--- START OF RECORD EXCERPTS ---
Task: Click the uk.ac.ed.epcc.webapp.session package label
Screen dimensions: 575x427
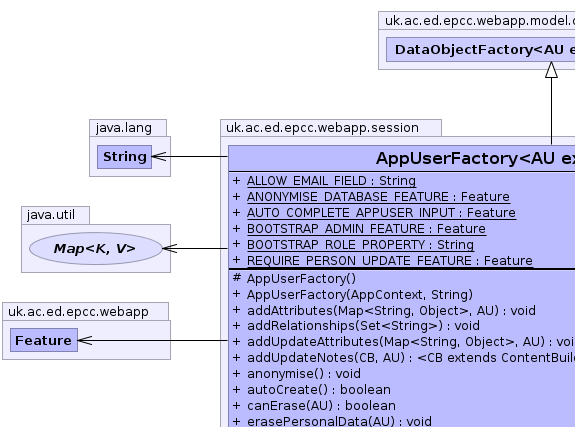Action: point(322,128)
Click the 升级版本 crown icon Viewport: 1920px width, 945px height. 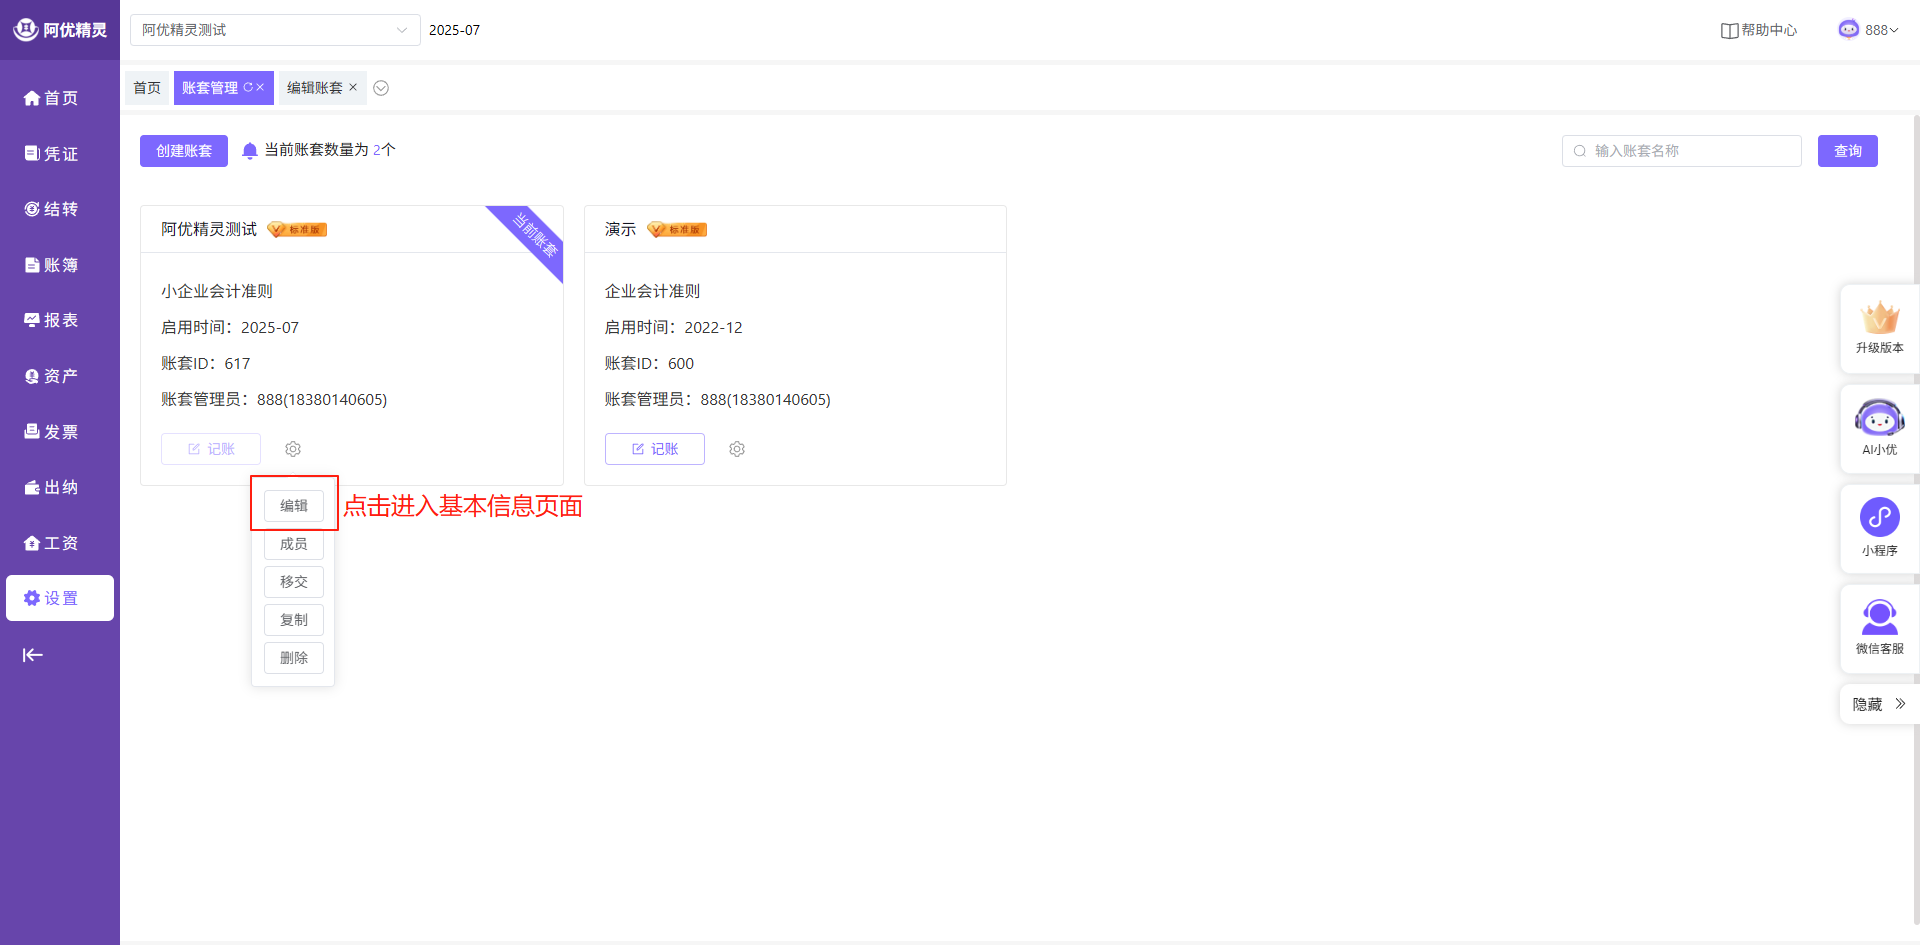pos(1879,319)
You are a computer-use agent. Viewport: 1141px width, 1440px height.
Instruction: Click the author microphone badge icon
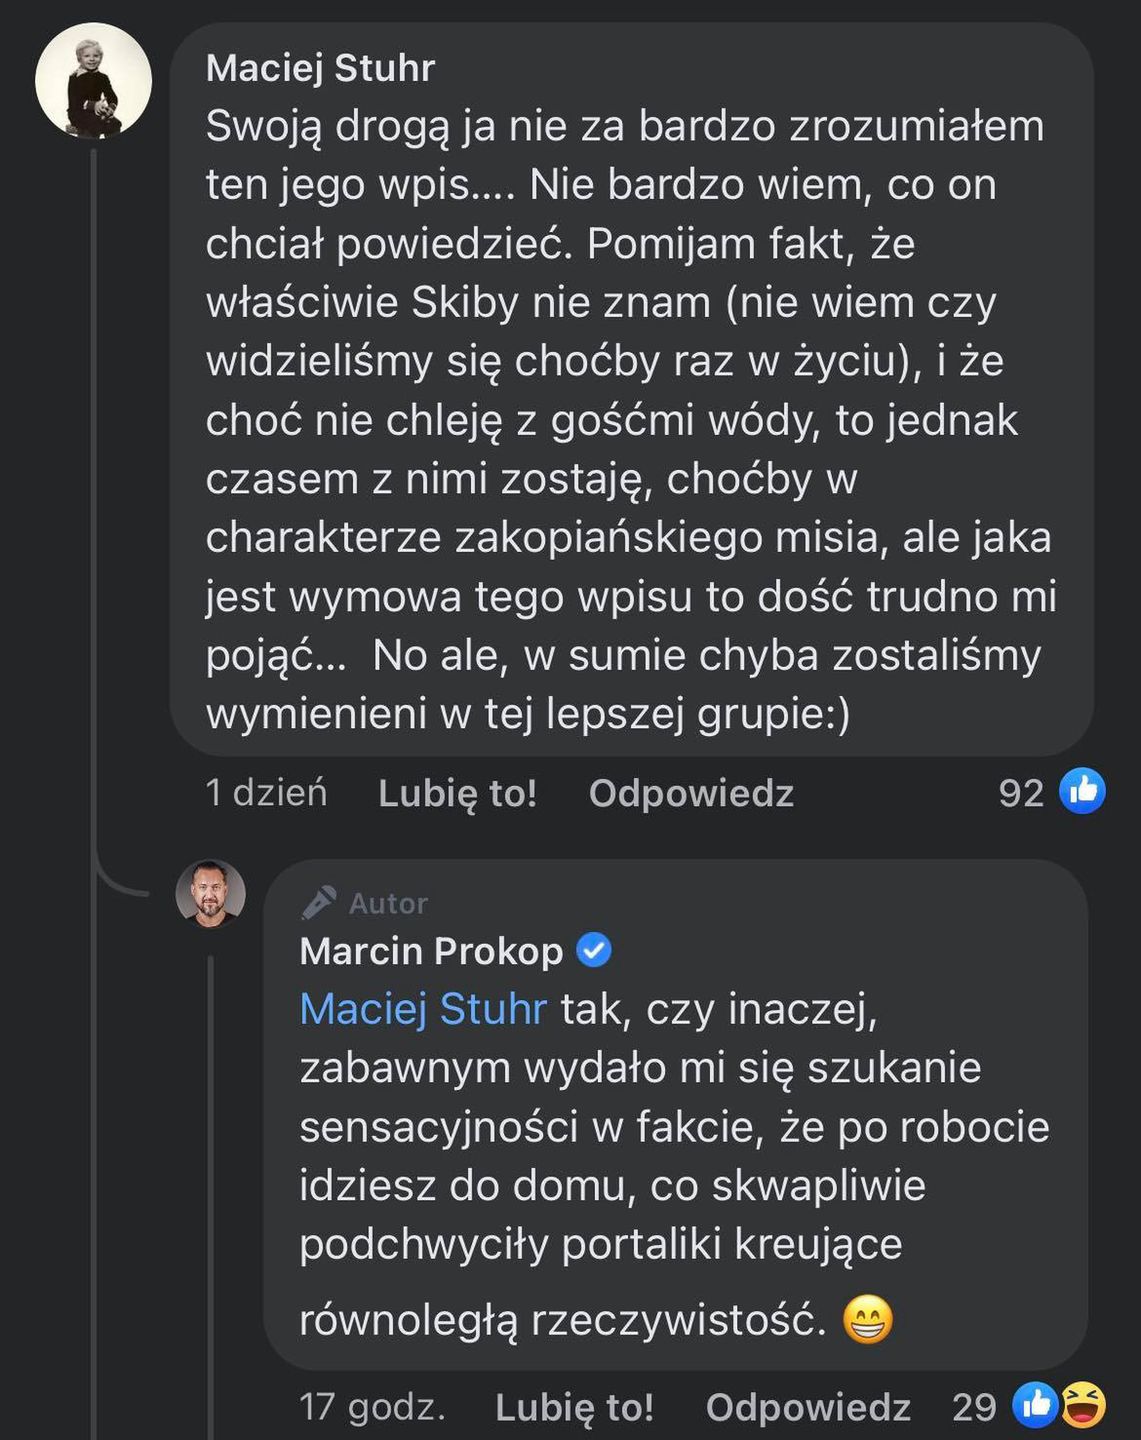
--- END OF RECORD EXCERPTS ---
▶ GIVEN PROBLEM:
Reproduce the data word for word, starting at the line that contains "You are a computer-use" and continuing to the end of the data. Leave out the pictures.

▶ RESULT:
You are a computer-use agent. Viewport: 1141px width, 1440px height.
Instruction: Click the author microphone badge icon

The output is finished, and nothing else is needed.